By Bob Egelko
Immigrants who are being held while seeking the right to remain in the United States, and who would pose no threat if released, are entitled to have bail set in an amount that considers how much they can afford to pay and whether they can be safely monitored without bail, a federal appeals court ruled Monday.
The Ninth U.S. Circuit Court of Appeals in San Francisco upheld a federal judge's order that applied only to immigration courts in California's Central District, which covers seven counties, including Los Angeles, and includes nearly half the state's population. But a lawyer for immigrants in the case said Monday's ruling set standards for the entire circuit, which includes California and eight other Western states.
"Hundreds of detainees are being locked up every day in detention centers across the Ninth Circuit merely because they lack resources to pay a bond," said Michael Kaufman, an American Civil Liberties Union attorney. "It's our expectation that the government will follow the law that the Ninth Circuit laid down."
Government lawyers, under President Barack Obama and the Trump administration, argued that bail-setting in immigration cases was a discretionary decision not covered by the constitutional standards for criminal cases, and that taking detainees' finances into account would be time-consuming and expensive.
The administration could seek a rehearing from the full appeals court or appeal to the U.S. Supreme Court. In the meantime, the lower-court order requiring bail hearings, which had been suspended during the government's appeal, will take effect.
On Tuesday, the nation's high court will hear arguments in the Justice Department's appeal of another Ninth Circuit ruling, which entitled immigrants in government custody to a hearing every six months over whether they were eligible for release on bond.
The latest ruling came in a class-action suit by immigrants who entered the United States without authorization, or overstayed their visas, and are being held while they seek political asylum or legal status based on considerations such as hardship to U.S. family members.
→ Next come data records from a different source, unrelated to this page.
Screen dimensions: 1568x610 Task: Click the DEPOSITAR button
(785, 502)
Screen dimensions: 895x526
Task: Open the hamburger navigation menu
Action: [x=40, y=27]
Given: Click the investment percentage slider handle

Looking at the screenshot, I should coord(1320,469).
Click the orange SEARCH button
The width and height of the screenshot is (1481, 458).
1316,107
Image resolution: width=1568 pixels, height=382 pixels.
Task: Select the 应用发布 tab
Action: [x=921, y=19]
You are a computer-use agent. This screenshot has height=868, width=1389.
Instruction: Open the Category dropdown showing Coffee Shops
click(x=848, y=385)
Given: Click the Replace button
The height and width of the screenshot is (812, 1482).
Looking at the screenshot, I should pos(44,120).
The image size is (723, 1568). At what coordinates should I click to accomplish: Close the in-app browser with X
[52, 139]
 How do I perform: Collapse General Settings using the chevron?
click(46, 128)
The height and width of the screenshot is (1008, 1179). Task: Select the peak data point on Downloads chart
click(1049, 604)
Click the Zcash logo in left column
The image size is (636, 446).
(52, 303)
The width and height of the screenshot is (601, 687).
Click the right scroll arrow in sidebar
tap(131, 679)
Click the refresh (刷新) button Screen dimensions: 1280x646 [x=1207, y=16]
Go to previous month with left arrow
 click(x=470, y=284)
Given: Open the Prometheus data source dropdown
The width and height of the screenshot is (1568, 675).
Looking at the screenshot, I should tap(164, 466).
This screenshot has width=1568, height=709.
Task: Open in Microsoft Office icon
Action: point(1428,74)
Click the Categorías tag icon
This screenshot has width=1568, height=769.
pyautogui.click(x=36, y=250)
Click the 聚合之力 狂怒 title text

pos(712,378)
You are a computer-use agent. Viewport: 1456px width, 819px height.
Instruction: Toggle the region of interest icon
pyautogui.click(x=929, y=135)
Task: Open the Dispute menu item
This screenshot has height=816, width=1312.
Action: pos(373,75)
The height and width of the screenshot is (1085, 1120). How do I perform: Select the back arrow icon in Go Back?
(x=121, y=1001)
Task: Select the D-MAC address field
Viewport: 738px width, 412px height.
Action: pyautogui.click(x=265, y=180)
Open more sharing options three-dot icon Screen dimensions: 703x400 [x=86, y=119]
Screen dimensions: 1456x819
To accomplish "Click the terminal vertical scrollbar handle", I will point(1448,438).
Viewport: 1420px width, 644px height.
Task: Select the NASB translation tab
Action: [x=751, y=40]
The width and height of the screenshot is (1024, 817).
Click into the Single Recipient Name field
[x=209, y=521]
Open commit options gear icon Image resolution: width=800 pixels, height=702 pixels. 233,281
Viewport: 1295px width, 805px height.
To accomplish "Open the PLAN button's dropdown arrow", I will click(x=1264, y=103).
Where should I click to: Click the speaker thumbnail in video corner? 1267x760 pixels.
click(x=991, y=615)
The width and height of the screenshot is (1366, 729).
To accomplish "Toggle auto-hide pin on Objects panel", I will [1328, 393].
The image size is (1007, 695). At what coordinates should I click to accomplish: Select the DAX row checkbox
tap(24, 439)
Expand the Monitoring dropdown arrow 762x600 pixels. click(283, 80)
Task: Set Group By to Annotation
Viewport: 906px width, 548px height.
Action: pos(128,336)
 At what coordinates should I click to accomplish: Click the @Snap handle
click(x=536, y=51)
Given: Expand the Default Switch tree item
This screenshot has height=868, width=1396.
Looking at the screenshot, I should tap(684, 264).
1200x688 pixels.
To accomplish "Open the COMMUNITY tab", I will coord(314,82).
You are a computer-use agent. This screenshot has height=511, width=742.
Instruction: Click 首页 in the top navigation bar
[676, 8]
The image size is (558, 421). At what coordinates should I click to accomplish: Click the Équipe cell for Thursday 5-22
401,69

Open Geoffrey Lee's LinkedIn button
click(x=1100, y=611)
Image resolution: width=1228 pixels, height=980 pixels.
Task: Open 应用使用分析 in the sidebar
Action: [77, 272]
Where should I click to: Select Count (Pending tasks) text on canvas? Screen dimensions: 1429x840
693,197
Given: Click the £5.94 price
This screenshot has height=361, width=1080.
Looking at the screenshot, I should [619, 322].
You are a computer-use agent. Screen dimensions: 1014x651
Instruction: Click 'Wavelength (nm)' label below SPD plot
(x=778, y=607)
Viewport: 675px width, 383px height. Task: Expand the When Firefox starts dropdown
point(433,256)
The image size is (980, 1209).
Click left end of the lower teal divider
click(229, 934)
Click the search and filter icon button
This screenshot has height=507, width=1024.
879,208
In each of their cases, government hearing officers or immigration courts have found that they would pose no risk of violence or of fleeing if released, but set their bail without considering what they or their families could afford.
One plaintiff, a gay man who said he fled Honduras to escape persecution, was held for more than four years before a community organization raised $3,000 to pay his bond, the appeals court said. Lawyers reported the case of another detainee who had to miss the funeral of her mother, who had been murdered, because she could not pay a $9,000 bond.
Under the Constitution, "no person may be imprisoned merely on account of his poverty," Judge Stephen Reinhardt said in the ruling. He said the government has no reason to detain "individuals who have been determined not to be a danger to the community and whose appearance at future immigration proceedings can be reasonably ensured by a lesser bond or alternative conditions."
The court ordered the government to take financial conditions into account in future cases and for immigrants who are now in custody. One member of the three-judge panel, Ferdinand Fernandez, said in a partial dissent that the ruling should apply only to future cases.